Expert says Budget was a chance to align fiscal policy with growth aims

LindaYueh

The UK Budget announced today was a missed opportunity, a London Business School economist has claimed.

Writing on Forbes, Linda Yueh, Adjunct Professor of Economics, London Business School, said that the Budget seemed to be a missed opportunity to align fiscal policy with growth aims.

Dr Yueh says: “With record low borrowing costs, the UK Government arguably has some scope to invest and reverse the dramatic declines in public infrastructure spending that was slashed during the 2008 banking crisis to balance the books. 

“Public investment is projected to fall to just 1.4% of GDP in 2020, which is very low historically and comparatively to other nations. More public spending on housing or transport or broadband, can make private investment more efficient.

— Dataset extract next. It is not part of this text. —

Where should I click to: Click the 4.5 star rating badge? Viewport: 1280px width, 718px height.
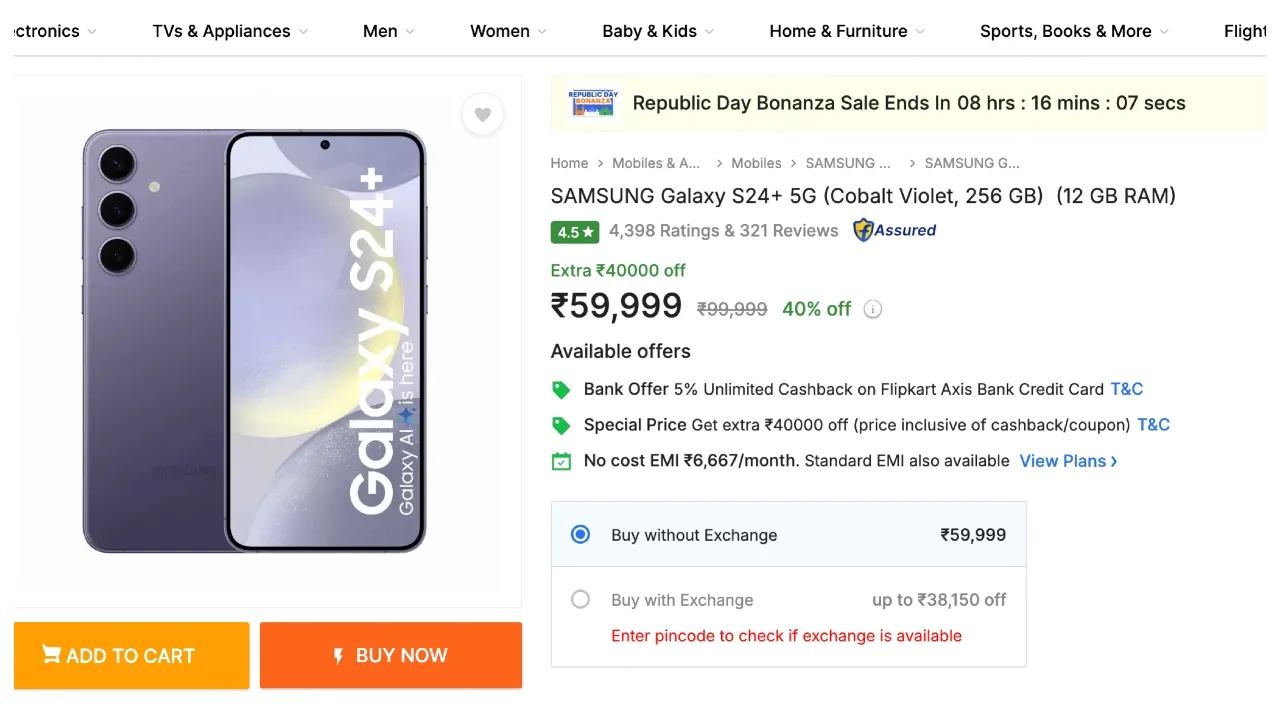(574, 232)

The OECD has recently called for more of this type of investment, arguing it can generate growth and even reduce UK debt.”

The Government has made economic growth a priority, and put the National Infrastructure Commission at the forefront of its push to raise output. With the global economy so weak, domestic growth drivers are more important than ever.

“But”, says Yueh, “the nature of fiscal rules, and a looming referendum on the UK’s membership in the EU, tied the hands of the Chancellor. 

“The latter may be a political constraint that’s hard to avoid, but the former is self-imposed.”

The Government, she says, will in any case miss one such self-imposed fiscal rule: that debt will fall as a share of GDP each year of the Parliament to 2020. 

“The reason for the miss is technical”, Yueh explains. “Because inflation is so low, nominal GDP (the size of national output in cash terms) is smaller than expected. Plus, the real growth rate has been downgraded by a chunky 0.4 percentage points to 2%, down from last November’s forecast of 2.4%. 

“That means that even though the total debt owed by the Government is smaller than the year before, the debt-to-GDP ratio has risen to 83.7% (from 83.3% for 2014-15 instead, and violates the fiscal rule.”

While there has been no violent reaction in the market, the impact on credibility remains to be seen.

One thing the markets will not have missed was a cautious Budget. 
There were further tax cuts for corporations, including reducing the top rate to 17% and eliminating business rates for SMEs, which in effect re-distribute the tax burden from smaller to bigger firms. 

Each of these announcements was couched in a “fiscally neutral” manner, so any additional spending is linked to a cut. Even the new sugar tax was fiscally neutral.